## Exercise
In the listing below, update the stretch from "Identify the location" through "(641, 178)." by replacing "purple" with "blue", keeping all other text unchanged. Give only that stretch, and leave the pictures out.
--- Start ---
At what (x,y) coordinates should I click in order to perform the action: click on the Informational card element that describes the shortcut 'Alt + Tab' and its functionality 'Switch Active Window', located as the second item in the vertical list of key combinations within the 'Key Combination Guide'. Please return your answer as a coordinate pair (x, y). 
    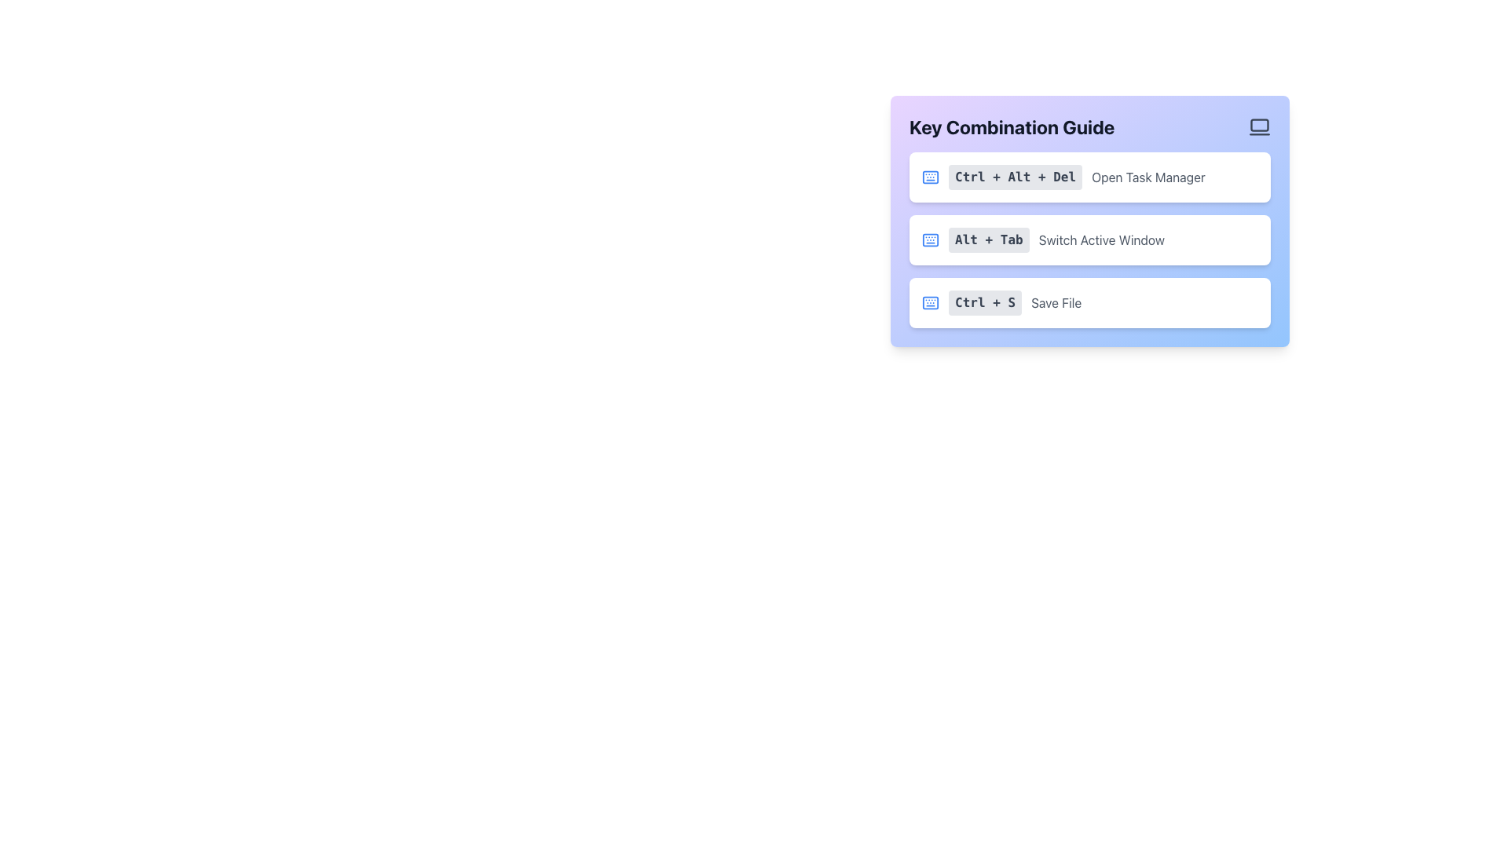
    Looking at the image, I should click on (1089, 240).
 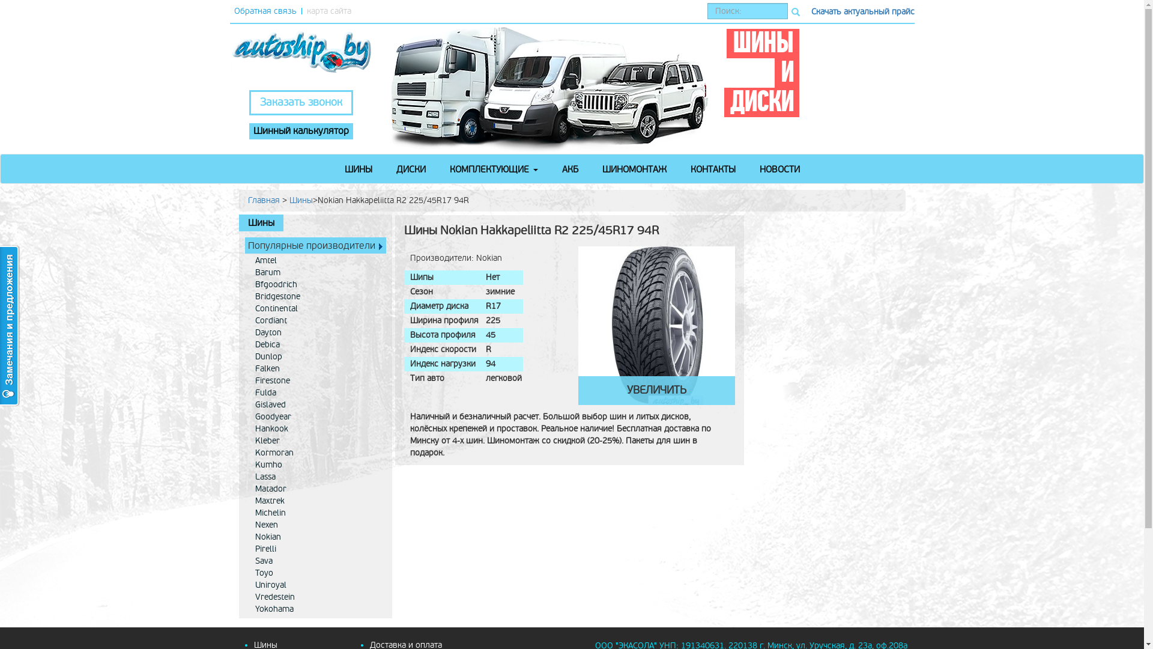 What do you see at coordinates (317, 368) in the screenshot?
I see `'Falken'` at bounding box center [317, 368].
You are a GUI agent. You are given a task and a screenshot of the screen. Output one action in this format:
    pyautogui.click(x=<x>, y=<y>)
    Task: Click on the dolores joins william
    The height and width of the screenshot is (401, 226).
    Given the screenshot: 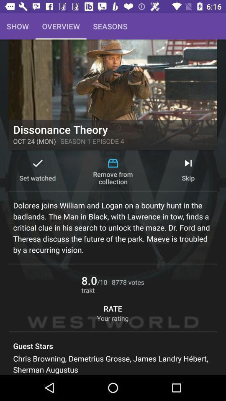 What is the action you would take?
    pyautogui.click(x=113, y=227)
    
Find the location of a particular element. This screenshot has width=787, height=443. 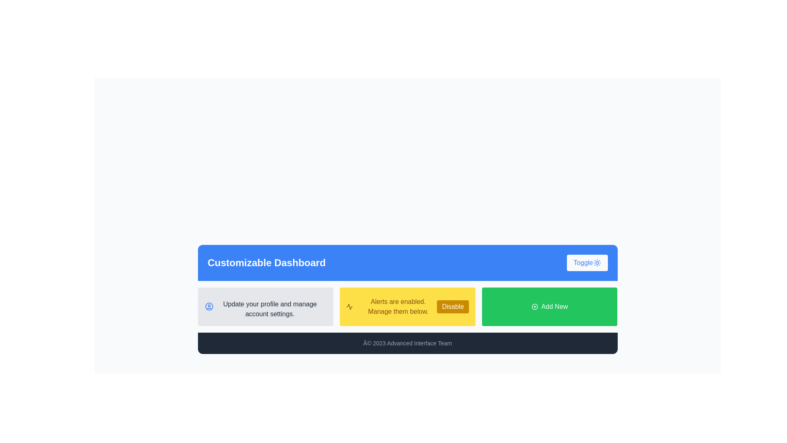

the button located in the middle-bottom region of the interface within a yellow box that indicates 'Alerts are enabled. Manage them below.' This button is aligned to the right within the yellow box, adjacent to an icon on its left is located at coordinates (453, 307).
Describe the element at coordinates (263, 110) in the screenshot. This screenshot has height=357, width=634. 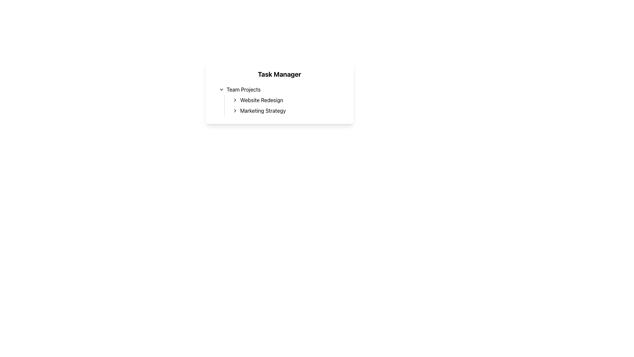
I see `the 'Marketing Strategy' text label located under the 'Team Projects' section in the 'Task Manager' header` at that location.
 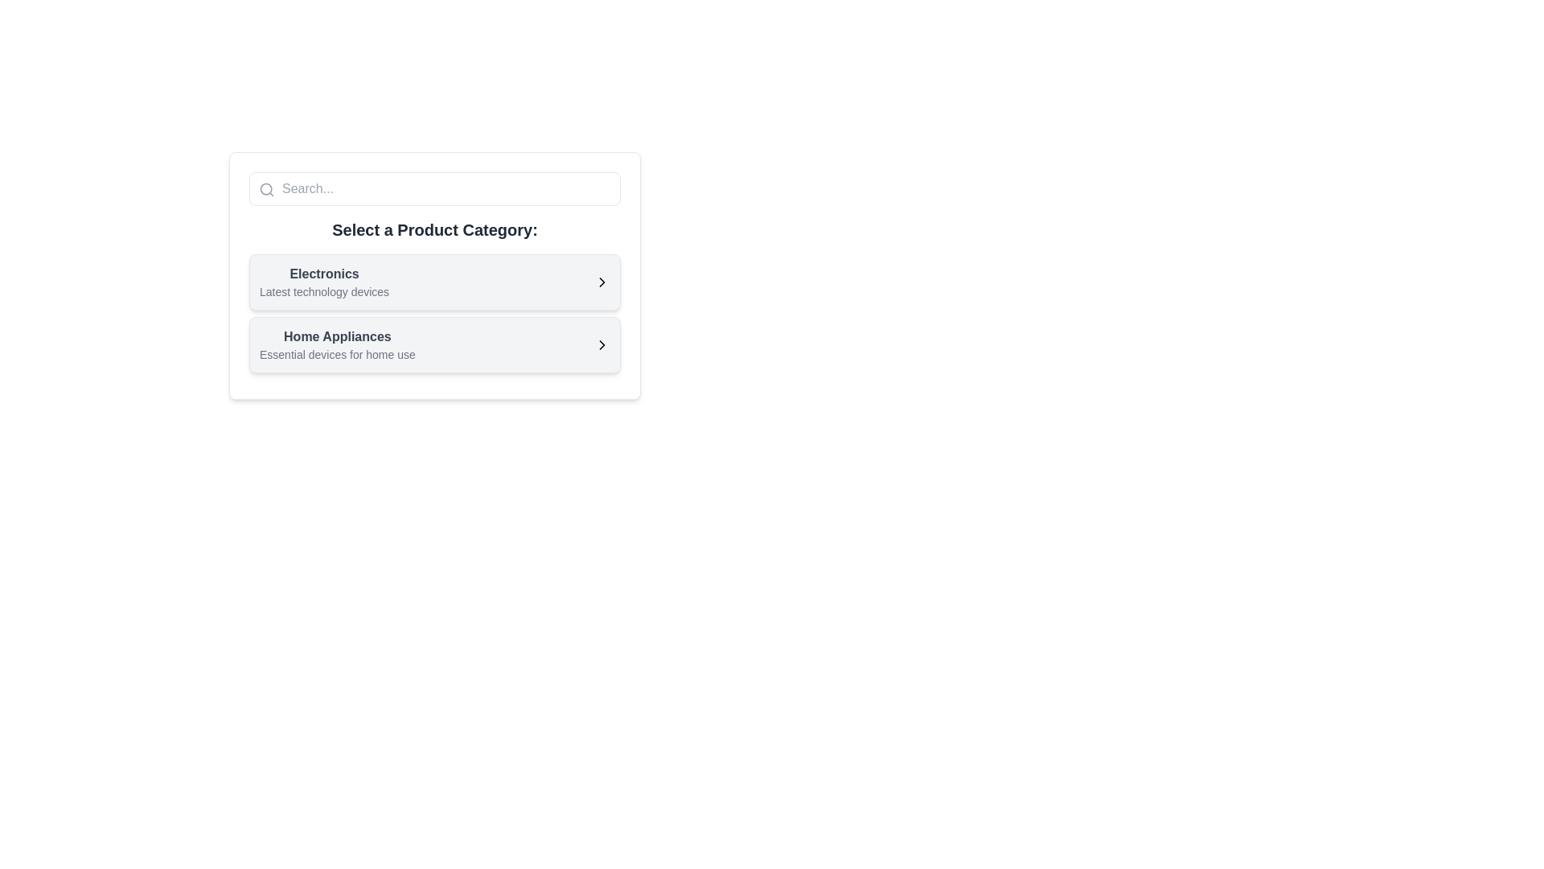 What do you see at coordinates (336, 353) in the screenshot?
I see `the text label (subtitle) that reads 'Essential devices for home use', located beneath the heading 'Home Appliances' in the second list item of the vertically stacked menu` at bounding box center [336, 353].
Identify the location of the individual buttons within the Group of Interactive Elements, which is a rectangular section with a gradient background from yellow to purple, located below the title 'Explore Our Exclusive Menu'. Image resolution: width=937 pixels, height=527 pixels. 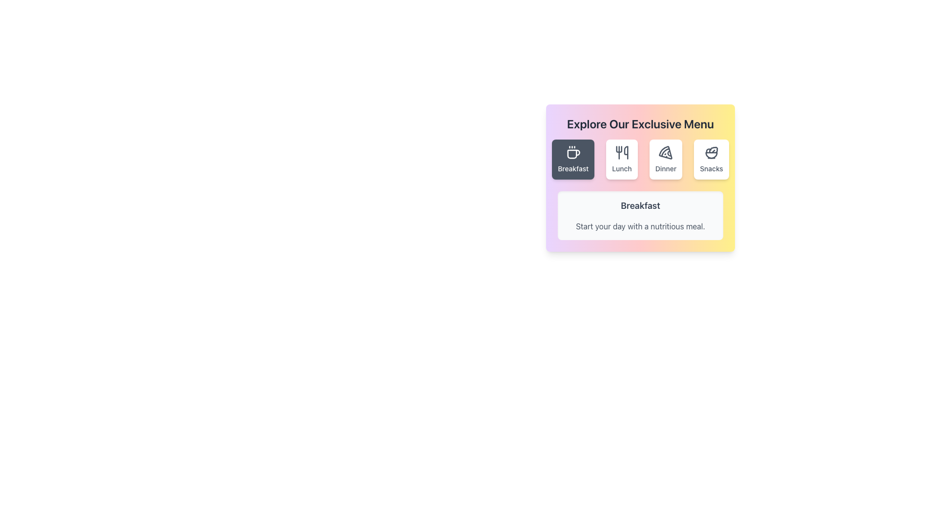
(641, 178).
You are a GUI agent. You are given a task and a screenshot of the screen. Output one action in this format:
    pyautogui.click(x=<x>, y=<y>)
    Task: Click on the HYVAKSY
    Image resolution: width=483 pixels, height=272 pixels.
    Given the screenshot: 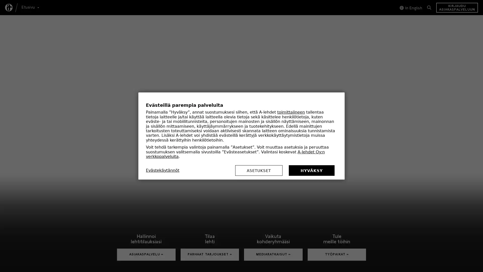 What is the action you would take?
    pyautogui.click(x=312, y=163)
--- End ---
## Solution to this task
Identify the location of the individual buttons within the Group of Interactive Elements, which is a rectangular section with a gradient background from yellow to blue, located below the title 'Explore Our Exclusive Menu'. Image resolution: width=937 pixels, height=527 pixels. 
(641, 178).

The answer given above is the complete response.